Reading this book has taught me that social conditions is where the juvenile delinquency started. If justice officials want to end the cycle they must start with the social problems. These problems begun from things like, modernization and urbanization, where they brought juvenile offender in close contact with each other. These youth were living in areas that generated delinquency. These areas consisted of the poor or lower-class individuals in society. The main issues were the problems these individuals face, like racism, living in poverty, and inequality. This cause disorder among neighborhoods, which leads to antisocial behavior and then juvenile delinquency. However, social changes are required in order to solve the problem with juvenile delinquency. If the justice officials continue to focus on treating the delinquent and not the social conditions that lead to delinquency, the juvenile justice system will continue the cycle.
Since reformers are not willing to change social conditions, other things could be implemented to try to end the cycle like, more community involvement or including policies that have been shown to work in the past. Strengthening the role of families in communities to dissuade juvenile delinquency is a great way to make sure that children are supported in their everyday lives. Having afterschool programs, community partnership programs and family support programs are great ways to keep youth and adults involve in their communities. Once kids are let out of school, studies have shown that most youth commit their criminal acts around that time. However, if children are involved in afterschool programs such as, football, or cheerleading they wouldn’t have time to be in delinquent acts. Having these programs could help end the cycle of juvenile justice because more families would be involved in the community and less crime would be committed by the youth.
Another practice to try to end the cycle is incorporating policies that have proven to work in the past to deter crime. In part of the book, Bernard and colleagues discuss how keeping the ideas and using them over and over is what’s causing the cycle to continue. In order to end the cycle, justice officials must trust that a new policy will work. The authors states that the ideas that the public have about the juvenile justice system is what’s driving the policy because people tend to think crime was not high back in the day. Justice official continue to use old policies that does not work and retire any new one that is put into place. Justice officials should find a point where a policy was working and include that with something new. In order to end the cycle, it must stop repeating itself and to do this, justice officials must come up with new ways to deter youth from committing criminal acts. Furthermore, justice officials should start using policy that have shown to work.
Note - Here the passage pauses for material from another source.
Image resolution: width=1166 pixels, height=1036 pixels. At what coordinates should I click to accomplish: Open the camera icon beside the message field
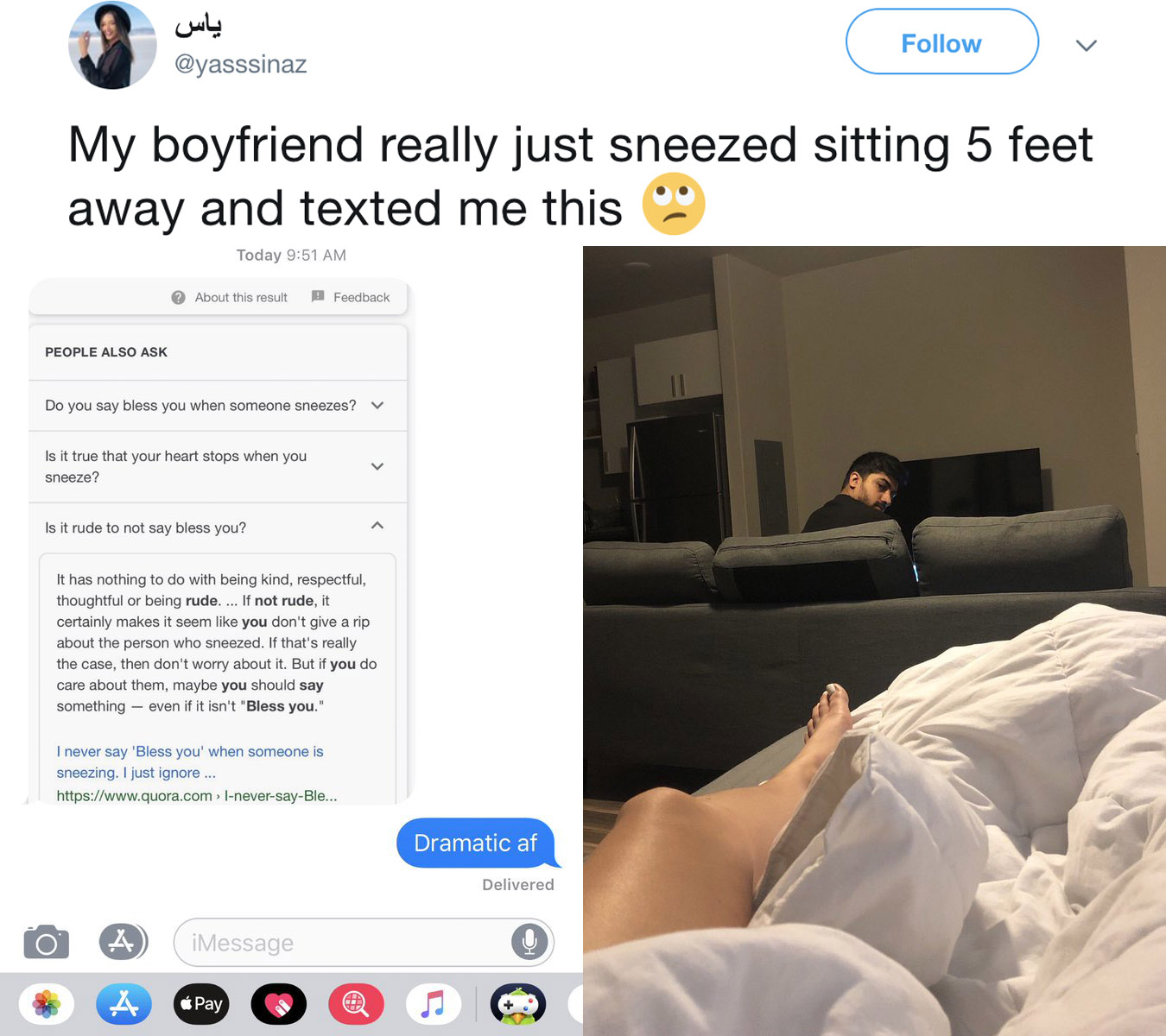coord(47,942)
Reading this book has taught me why individuals should start from the past when trying to figure out why something is going wrong. The authors of this books showed why the juvenile justice system kept ending up in a cycle. Social conditions, general public ideas and not giving new policies a try is why the juvenile justice system keep ending up in a cycle. The juvenile justice policies must be changed based on actual performance and not good intentions. Therefore, creating a policy that responds to a problem it has not created would possibly help end the cycle of juvenile justice. Also look at social conditions could help end the cycle because this is where juvenile delinquency started. However, the authors wanted individuals to understand that if justice officials continue to use the general public ideas about delinquency and of the delinquent, the cycle will continue. They must first look at where the problem begun and then trust that a new policy will work.